They would fix this for their guests, really wonderful food, the most
wonderful cooks, or they had a cook, I think. But they would be telling
you the same time about the fact that it was all going to kill you. It
was absolutely deadly cooked food . . . But, you see, nobody thought
they were odd either; they were just taken as a matter of fact, too,
they were [unknown] everybody just accepted the fact that
they thought. . . .They would tell you these terrible tales about old
cousin Annie who came to visit them and she was eighty-nine years old
and she still seemed to be healthy. But you know that woman is killing
herself. We took her out and do you know what she had for dinner? She
ordered and ate a dead lobster. She was 89 years old and she was killing
herself because she ordered and ate a dead lobster. But you know it was
all taken for granted, if you know what I mean. Well, one of the reasons
that people were so nice to us was that they had "placed" us, as they
say in Virginia, or in the South. And the way they had placed us was
this. We had no Virginia connection, and if you told them that your
family had come from
Page 9 Virginia way back in 1797 or
even 18 . . . My grandfather came down during the Revolutionary War from
South Boston. But if you told anybody in Virginia who was a native and
lived there all their lives, and their ancestors, that you came from
Virginia, they always rather looked down on you because you moved away,
and they couldn't imagine anybody ever leaving Virginia unless the
sheriff was after them or some scandal had erupted because Virginia, you
know, is a beautiful State. The old families who clustered around
Seminary Hill and the Virginia Episcopal Theological Seminary, they knew
everybody.
Well, the reason what we were accepted to the
degree that we were, and we really were accepted, was because the Dean
of the Seminary had been a Dr. Crawford, and he had had two, several,
beautiful daughters. One of them particularly beautiful name Alice
Crawford. And she came down to Birmingham as the wife of an Episcopal
minister. And my mother and she were friendly and I had known her, so
they vouched for us, if you know what I mean. They had come back to
Virginia and he was teaching in a Episcopal school somewhere in
Virginia. His name was Randolph. And they were the bluest blood of the
bluest blood of Virginia. And they had known my mother, and Mrs.
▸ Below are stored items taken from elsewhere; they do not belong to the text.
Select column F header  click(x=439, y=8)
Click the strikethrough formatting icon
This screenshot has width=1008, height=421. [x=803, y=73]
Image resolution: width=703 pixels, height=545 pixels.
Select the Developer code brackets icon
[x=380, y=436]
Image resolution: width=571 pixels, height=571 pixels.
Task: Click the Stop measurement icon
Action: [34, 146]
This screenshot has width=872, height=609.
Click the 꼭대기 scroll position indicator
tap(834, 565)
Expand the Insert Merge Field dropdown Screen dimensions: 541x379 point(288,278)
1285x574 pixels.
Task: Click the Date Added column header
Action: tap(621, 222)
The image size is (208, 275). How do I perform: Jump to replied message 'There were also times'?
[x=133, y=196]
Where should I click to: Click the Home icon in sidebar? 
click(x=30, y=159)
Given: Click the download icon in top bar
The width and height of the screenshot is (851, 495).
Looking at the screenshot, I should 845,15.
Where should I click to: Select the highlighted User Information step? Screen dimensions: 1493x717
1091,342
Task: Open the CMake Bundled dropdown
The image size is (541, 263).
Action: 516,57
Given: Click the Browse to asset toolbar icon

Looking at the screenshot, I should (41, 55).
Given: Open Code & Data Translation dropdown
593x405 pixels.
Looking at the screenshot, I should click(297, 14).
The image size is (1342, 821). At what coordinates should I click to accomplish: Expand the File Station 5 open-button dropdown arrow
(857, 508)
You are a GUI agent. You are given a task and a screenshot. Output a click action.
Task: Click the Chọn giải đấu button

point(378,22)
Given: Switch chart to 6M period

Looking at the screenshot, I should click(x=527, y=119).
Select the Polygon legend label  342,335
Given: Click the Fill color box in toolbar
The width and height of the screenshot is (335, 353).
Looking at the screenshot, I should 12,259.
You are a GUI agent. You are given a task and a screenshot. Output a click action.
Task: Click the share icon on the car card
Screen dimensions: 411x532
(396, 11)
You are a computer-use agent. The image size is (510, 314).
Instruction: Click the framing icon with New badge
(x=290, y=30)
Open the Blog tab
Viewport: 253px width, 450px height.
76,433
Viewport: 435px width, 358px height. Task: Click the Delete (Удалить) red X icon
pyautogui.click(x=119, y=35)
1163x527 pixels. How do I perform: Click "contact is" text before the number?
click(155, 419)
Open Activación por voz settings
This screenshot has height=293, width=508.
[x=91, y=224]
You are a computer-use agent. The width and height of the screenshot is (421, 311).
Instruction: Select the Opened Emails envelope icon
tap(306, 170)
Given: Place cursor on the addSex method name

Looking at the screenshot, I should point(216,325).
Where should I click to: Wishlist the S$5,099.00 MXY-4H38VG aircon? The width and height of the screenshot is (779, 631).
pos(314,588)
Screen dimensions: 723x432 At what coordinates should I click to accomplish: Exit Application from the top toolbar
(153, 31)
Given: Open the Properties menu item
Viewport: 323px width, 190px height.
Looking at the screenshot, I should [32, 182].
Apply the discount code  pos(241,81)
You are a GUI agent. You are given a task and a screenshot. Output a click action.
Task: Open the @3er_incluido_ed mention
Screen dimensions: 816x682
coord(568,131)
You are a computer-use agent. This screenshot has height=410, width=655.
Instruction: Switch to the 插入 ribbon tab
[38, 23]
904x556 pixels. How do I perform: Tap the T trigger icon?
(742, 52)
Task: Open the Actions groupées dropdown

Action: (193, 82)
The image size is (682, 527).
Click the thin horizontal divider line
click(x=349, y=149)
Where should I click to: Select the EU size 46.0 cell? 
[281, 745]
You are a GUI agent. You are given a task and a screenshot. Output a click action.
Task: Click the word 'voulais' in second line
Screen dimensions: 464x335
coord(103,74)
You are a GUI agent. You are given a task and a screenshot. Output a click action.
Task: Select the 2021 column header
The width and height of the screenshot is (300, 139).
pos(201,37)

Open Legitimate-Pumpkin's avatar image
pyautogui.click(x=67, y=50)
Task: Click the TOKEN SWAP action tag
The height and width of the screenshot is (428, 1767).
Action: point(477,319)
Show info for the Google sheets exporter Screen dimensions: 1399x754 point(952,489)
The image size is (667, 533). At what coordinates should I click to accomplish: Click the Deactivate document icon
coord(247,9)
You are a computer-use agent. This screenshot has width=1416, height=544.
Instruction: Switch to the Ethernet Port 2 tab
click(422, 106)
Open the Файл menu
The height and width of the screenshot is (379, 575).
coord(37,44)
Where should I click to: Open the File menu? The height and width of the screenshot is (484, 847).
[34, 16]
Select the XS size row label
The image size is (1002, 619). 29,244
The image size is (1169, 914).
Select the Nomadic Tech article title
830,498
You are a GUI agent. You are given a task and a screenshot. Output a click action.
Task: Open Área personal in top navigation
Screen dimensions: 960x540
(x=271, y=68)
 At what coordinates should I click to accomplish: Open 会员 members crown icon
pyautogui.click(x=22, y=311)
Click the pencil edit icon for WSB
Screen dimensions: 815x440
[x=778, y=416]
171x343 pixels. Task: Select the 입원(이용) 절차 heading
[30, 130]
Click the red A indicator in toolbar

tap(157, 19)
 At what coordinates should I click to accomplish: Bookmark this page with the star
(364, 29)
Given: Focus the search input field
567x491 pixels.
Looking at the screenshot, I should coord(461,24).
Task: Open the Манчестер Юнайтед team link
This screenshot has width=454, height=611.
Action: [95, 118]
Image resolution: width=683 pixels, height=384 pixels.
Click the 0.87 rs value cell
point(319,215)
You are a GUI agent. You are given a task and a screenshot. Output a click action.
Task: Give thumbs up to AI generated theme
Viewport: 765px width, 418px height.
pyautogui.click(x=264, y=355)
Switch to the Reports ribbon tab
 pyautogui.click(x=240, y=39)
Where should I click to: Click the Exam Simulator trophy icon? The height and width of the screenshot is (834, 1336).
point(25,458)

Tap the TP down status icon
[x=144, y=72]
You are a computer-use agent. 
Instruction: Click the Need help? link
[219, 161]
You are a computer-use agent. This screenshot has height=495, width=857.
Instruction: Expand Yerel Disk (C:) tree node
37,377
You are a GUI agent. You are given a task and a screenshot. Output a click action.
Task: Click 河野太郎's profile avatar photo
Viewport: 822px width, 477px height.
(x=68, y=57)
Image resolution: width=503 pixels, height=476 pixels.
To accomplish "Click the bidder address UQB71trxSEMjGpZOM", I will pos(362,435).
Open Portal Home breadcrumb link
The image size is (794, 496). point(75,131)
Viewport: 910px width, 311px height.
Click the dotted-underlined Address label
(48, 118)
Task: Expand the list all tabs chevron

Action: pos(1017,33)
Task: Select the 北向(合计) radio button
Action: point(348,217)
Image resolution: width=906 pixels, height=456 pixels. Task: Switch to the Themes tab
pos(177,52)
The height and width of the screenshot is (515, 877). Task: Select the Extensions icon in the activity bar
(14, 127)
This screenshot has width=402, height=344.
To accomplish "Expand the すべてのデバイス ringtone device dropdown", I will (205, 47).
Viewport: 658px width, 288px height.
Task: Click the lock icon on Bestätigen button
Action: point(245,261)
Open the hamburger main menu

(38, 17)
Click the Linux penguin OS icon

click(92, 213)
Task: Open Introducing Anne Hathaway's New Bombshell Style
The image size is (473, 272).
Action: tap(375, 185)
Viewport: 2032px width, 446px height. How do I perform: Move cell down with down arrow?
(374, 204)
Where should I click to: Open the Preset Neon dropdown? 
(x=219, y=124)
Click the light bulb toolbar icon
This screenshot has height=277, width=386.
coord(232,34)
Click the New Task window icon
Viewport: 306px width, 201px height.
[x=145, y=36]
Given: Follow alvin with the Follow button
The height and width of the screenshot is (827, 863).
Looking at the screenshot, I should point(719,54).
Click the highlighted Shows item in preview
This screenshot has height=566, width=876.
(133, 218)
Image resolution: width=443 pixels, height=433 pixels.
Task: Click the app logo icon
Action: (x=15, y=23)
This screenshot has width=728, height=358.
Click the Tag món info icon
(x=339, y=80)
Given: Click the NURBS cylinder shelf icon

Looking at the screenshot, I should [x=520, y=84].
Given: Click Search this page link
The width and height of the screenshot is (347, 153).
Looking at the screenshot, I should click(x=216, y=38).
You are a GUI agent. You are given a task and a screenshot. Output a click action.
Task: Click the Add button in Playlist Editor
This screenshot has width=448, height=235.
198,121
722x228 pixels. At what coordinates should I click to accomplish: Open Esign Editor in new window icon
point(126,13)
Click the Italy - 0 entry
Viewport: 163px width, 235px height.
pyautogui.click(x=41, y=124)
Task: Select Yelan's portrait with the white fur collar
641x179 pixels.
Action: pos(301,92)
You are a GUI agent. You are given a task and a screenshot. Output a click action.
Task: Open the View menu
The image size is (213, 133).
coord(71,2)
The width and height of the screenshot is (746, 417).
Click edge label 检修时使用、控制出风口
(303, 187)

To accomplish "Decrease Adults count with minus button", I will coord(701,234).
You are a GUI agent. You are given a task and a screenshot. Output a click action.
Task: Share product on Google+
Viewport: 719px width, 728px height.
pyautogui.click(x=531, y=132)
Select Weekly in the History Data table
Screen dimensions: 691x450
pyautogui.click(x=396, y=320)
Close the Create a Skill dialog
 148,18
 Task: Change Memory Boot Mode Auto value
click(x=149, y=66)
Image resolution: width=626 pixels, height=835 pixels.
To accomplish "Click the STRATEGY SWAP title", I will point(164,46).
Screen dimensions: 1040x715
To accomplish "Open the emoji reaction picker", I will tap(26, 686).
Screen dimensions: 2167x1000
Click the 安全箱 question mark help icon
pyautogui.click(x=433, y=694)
Randolph was one of the most beautiful women I've ever seen. I have seen
many pretty women, but she was an absolute beauty. She had perfect
features, masses of black hair. You very rarely see black hair that's
wavy and curly and very shiney. And then she had lovely white skin and
slender figure. She had been proposed to, we always understood, by every
millionaire in the country, but she married Dr. Randolph, who was an
Episcopal minister with whom she fell in love. She was a devoted wife to
him because we got to know them quite well. He finally . . . He was the
head of this Episcopal school somewhere in South Virginia, and he failed
the son of the Bishop or he failed the son of some big contributor or he
failed the sons of some very prominent people in the Episcopal Church.
He wouldn't pass them. And there was a great to-do
Page 10
about it because he'd just fail them or expel them if they didn't do
right. And so they told him that he was losing money for the school and
losing money for the Episcopal Church, irritating the Board of Trustees.
You know, he was a man of total integrity and honesty and so he kept on
failing them. So they fired him. So he came up and lived in the little
house next to us after we'd bought a house on Seminary Hill. And during
the War he got a job in the torpedo factory. He'd go off in the mornings
with a bucket, you know, a lunch basket in his hands. But I'm trying to
give you a flavor of Seminary Hill. And Mrs. Randolph, who was this
great beauty and who had been admired by all and . . . she would come
out and empty the garbage. And I never will forget—she always wore
gloves and always looked like, you know, her hair was fixed, beautifully
dressed. She stuck by her husband very loyally. And Dr. Randolph was one
of the loveliest men I ever knew, I've ever known. There is a strain in
Virginia among all the Virginians that I met. There are lot of
Virginians that I didn't like at all. But there is a strain in Virginia
of men of integrity, you know, like Cliff, who're going to do right in
spite of hell and high water. And he was one of them. And he did it in
such a matter of fact way, if you know what I mean. And I would like to
add that after the War was over and he got a job as the director of the
church in Rome, Italy. And Mrs. Randolph went with him. And as I
understand their latter years were, you know, they were very
comfortable, and happy, in Rome, Italy. But she was, they were lovely
people.
But I was trying to contrast some of the odd
people. There was a lovely old man over at the Virginia Episcopal High
School that, Mr. Reid, he was an Englishman. And I was devoted to him,
and I would go over real often in the afternoons and have tea with him,
because, being English, he made delicious tea and he loved to have
people drop in for tea. And when the war started he was very concerned
because of course we weren't in it yet—that was when the Second World
War started— So I said to him one day, Mr. Reid,
Page 11
goodness, they were bombing England, you know, and he was terribly
disturbed about his relatives. And he was a man then in his eighties,
nearly eighty. And I said, I declare, what do you think is the cause of
all the trouble in the world. He said it was very simple, it was on
account of the gasoline engine. He said as soon as we got away from
horses the world began to go to hell. Well, he was absolutely convinced
that everything was due to the gasoline engine. And, you know, he had
rather old-fashioned ideas, and that's what he stuck to. All on account
of the gasoline engine. But, you see, coming from Birmingham, which had
been such a bustling place where everybody was striving to get ahead and
get money, you know, and give big parties and impress people. The people
in Virginia were so sure that they were the absolute top of the heap;
they never doubted it, you know. If they were poor, they were still
absolutely Virginian. And the atmosphere I'm trying to create was of
people who were genteel, extremely genteel, and not rich, but beautiful
manners and absolutely secure in the knowledge that they were Virginian.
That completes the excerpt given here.